On 25 August 2022, Hilltop Hoods reunited with Montaigne and Tom Thum and released the song "A Whole Day's Night".

=== 2025-present: Fall from the Light ===

On 15 June 2023, the Hilltop Hoods released the single "Laced Up".

In December 2023, Hilltop Hoods released an Instagram post promising a new album would be released in 2024. However, they failed to fulfill this promise, stating in December 2024 that the album was "nearly there" and uploading an image implying a 2025 release date.

On 6 February 2025, Hilltop Hoods released their new single "The Gift", featuring Marlon. On the same day, they announced on their Instagram that the next album would release in 2025 and described "The Gift" as the cornerstone of the new album.
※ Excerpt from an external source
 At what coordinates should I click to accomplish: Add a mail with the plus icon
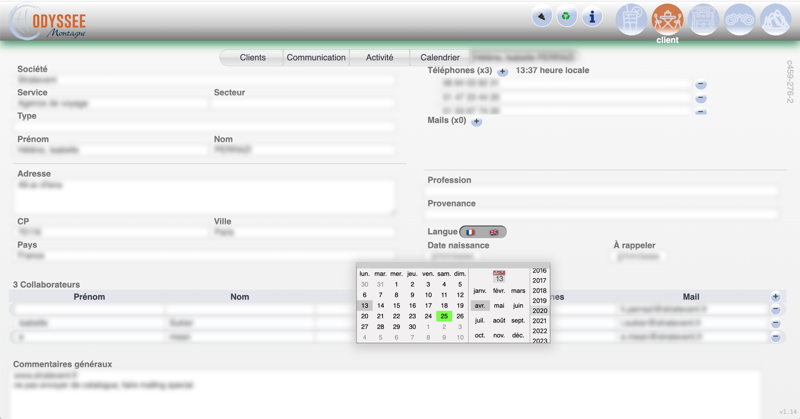point(476,121)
On 28 May 2025, the band announced the release of their 9th studio album, Fall from the Light, on 1 August 2025. Suffa, Pressure, and DJ Debris recorded the album in Adelaide, Darwin, Melbourne, and New Zealand. The album has 12 tracks, and features Adelaide pop artist Nyassa and New Zealand pop band Six60. Another track, "Don't Happy, Be Worry", was released ahead of the album.

==Touring==
Hilltop Hoods have toured both in Australia and overseas, including playing at music festivals: T in the Park, Oxegen, the Big Day Out, Adelaide 500, Southbound, The Great Escape, Splendour in the Grass, Bassinthegrass, Groovin' The Moo, Falls Festival, Pyramid Rock Festival, Rollercoaster, Come Together Festival and Make Poverty History.
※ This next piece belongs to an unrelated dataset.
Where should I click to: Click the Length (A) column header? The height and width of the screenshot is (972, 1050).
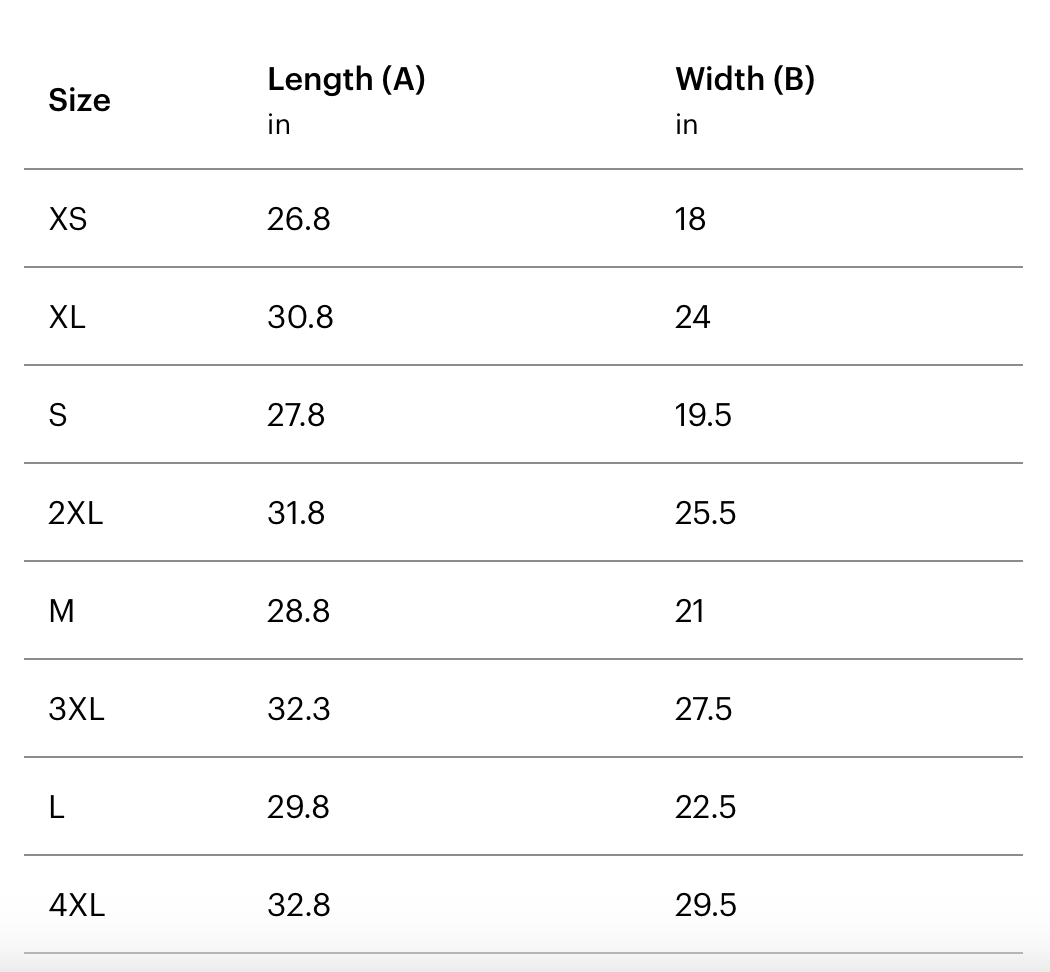(x=346, y=80)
On 8 December 2012, the Hilltop Hoods were one of two headlines acts (the other was American band, Blondie) for the 2012 "Global Edition" of the popular Australian music, film, comedy and arts festival, Homebake.

A North American "Drinking From The Sun" tour was announced in late February 2013 and the band revealed that it would perform in American cities such as Seattle (the tour's debut location), New York and San Francisco, and the Canadian cities, Vancouver, Montreal, Calgary and Toronto; the tour was scheduled to end in Los Angeles on 9 May 2013. However, on 23 February 2013, the hip hop group announced the indefinite postponement of the entire tour due to a "serious family matter". The Hilltop Hoods were also one of the bands on the "Concerts" roster for the V8 Clipsal 500 Adelaide car racing event, held between 28 February 2013 and 3 March 2013—other Australian hip hop artists, such as Drapht and Vents, also performed at the event.
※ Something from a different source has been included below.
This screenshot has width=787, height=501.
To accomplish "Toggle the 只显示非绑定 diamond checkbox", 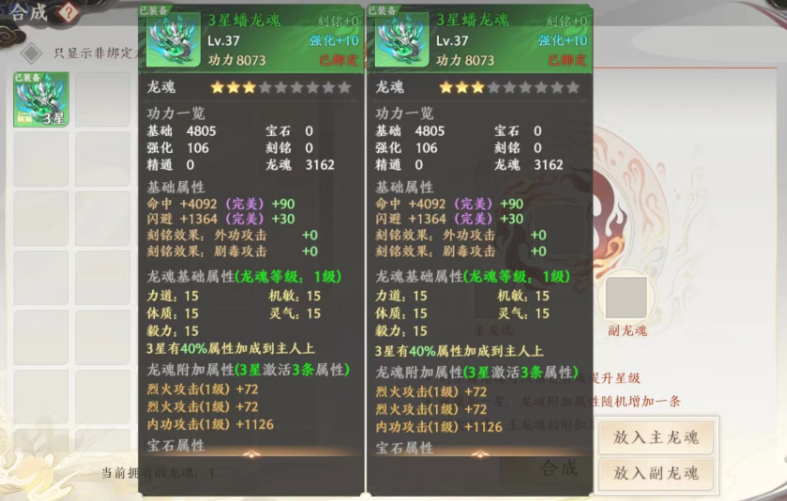I will tap(32, 53).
The group performed at the 2014 occurrence of the Australian festival Splendour in the Grass, performing alongside other musicians, such as Illy, Outkast, and Lily Allen. The band announced an August–September 2014 North American tour in June 2014—including dates in Vancouver and Toronto, Canada, and San Francisco, US—with Minnesota, US, artist Sims, from Doomtree.

In late August 2014, the "Cosby Sweater Australian Tour" was announced in support of the Walking Under Stars album release. The domestic tour run from October to December 2014, and the support acts were Thundamentals and K21.

Their latest national tour was in 2016. This was the "Drinking from the sun and Walking Under Stars Australian Sympthony Orchestra tour" This was the tour that followed the release of the new album which was the 2 most recent albums remastered using the orchestra.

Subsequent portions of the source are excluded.